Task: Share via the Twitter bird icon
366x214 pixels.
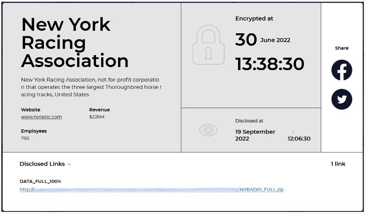Action: [x=342, y=99]
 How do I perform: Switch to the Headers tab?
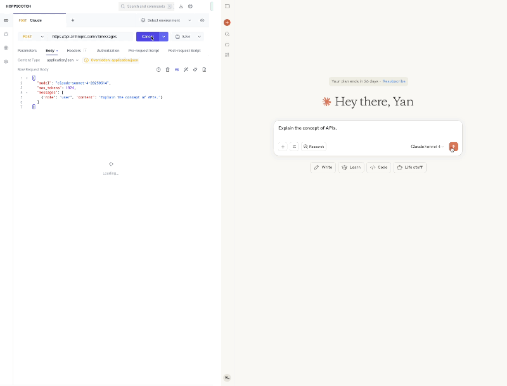pyautogui.click(x=74, y=50)
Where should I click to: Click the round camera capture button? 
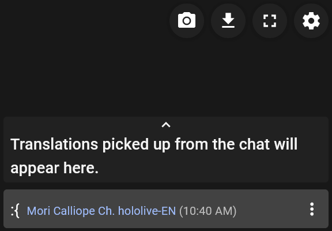coord(187,21)
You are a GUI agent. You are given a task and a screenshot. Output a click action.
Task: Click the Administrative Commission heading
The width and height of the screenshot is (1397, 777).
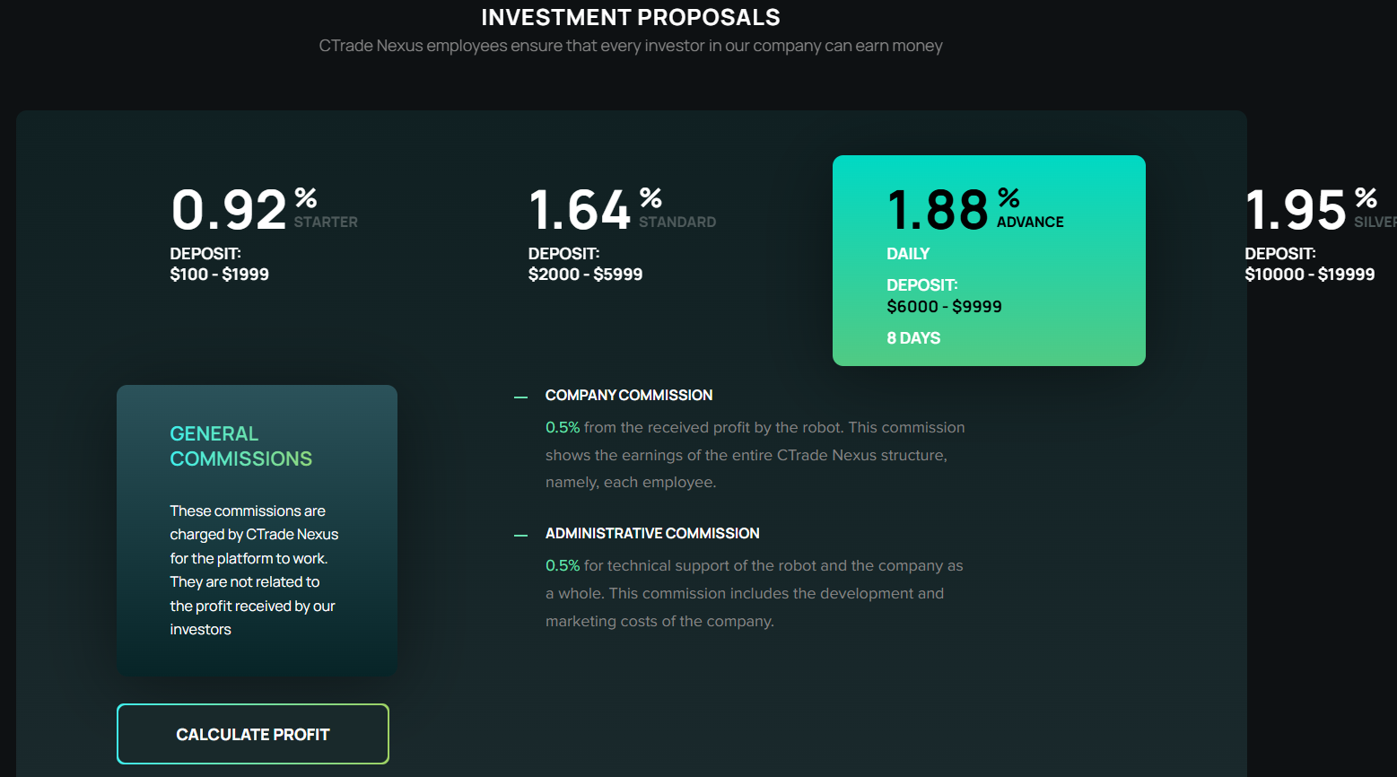652,534
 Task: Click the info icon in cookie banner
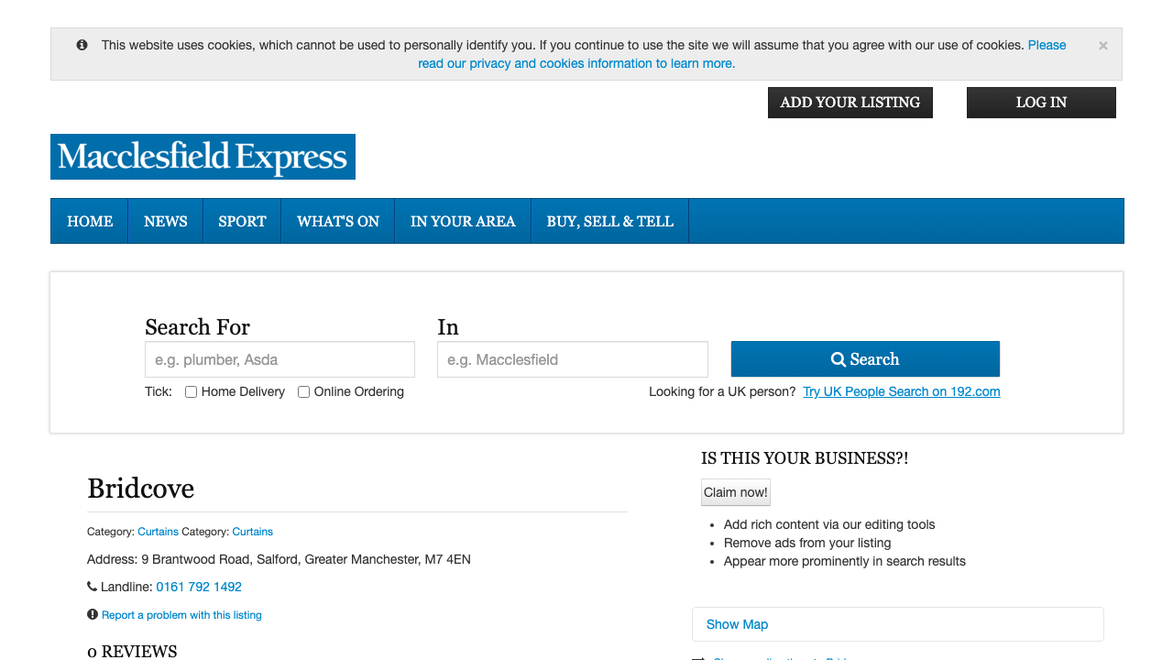pyautogui.click(x=82, y=45)
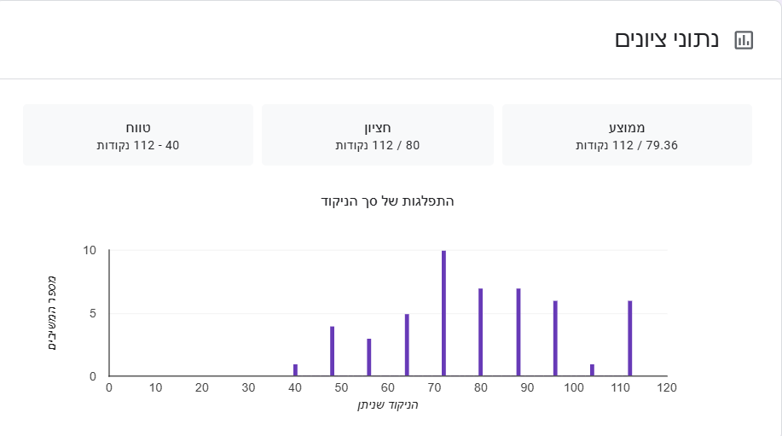Screen dimensions: 782x436
Task: Click the rightmost bar at score 112
Action: click(629, 339)
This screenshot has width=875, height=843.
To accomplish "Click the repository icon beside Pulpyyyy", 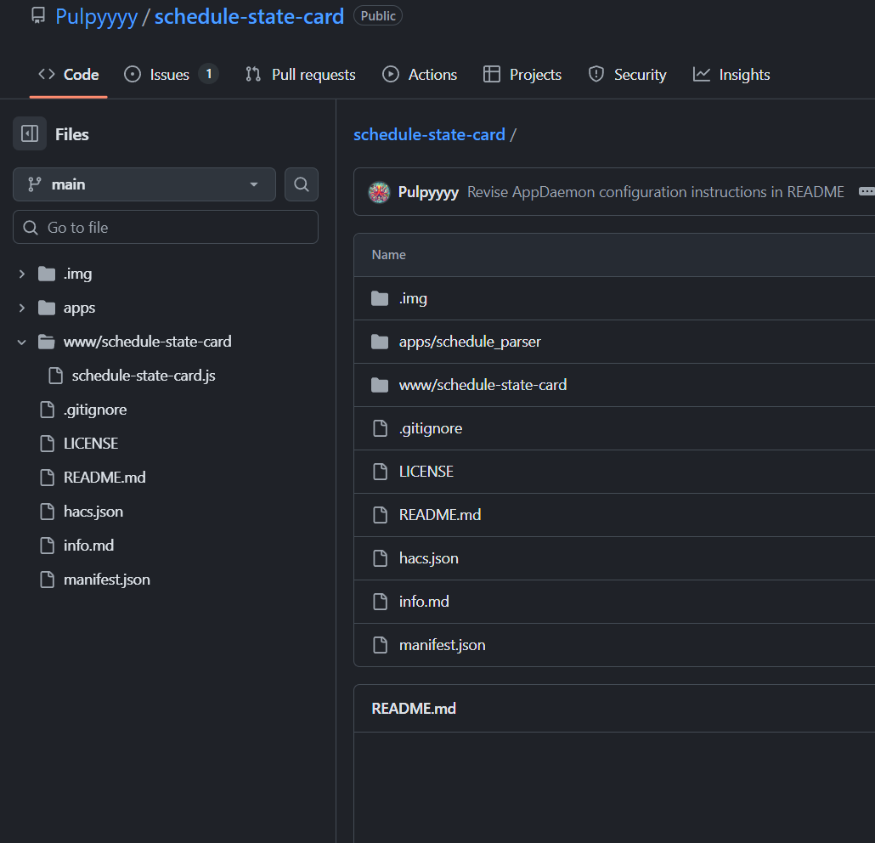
---
▸ Required action
Your answer should contain all the material above, written out exactly, and none of the pictures.

▸ Exercise response
Task: Share via the Twitter bird icon
366x214 pixels.
Action: [x=342, y=99]
 How do I perform: Switch to the Headers tab?
pyautogui.click(x=74, y=50)
Where should I click to: Click the round camera capture button? 
coord(187,21)
You are a GUI agent. You are given a task and a screenshot. Output a click action.
Task: Click the Administrative Commission heading
The width and height of the screenshot is (1397, 777).
652,534
 Task: Click the info icon in cookie banner
pyautogui.click(x=82, y=45)
Screen dimensions: 782x436
Task: Click the rightmost bar at score 112
Action: click(629, 339)
This screenshot has width=875, height=843.
To accomplish "Click the repository icon beside Pulpyyyy", 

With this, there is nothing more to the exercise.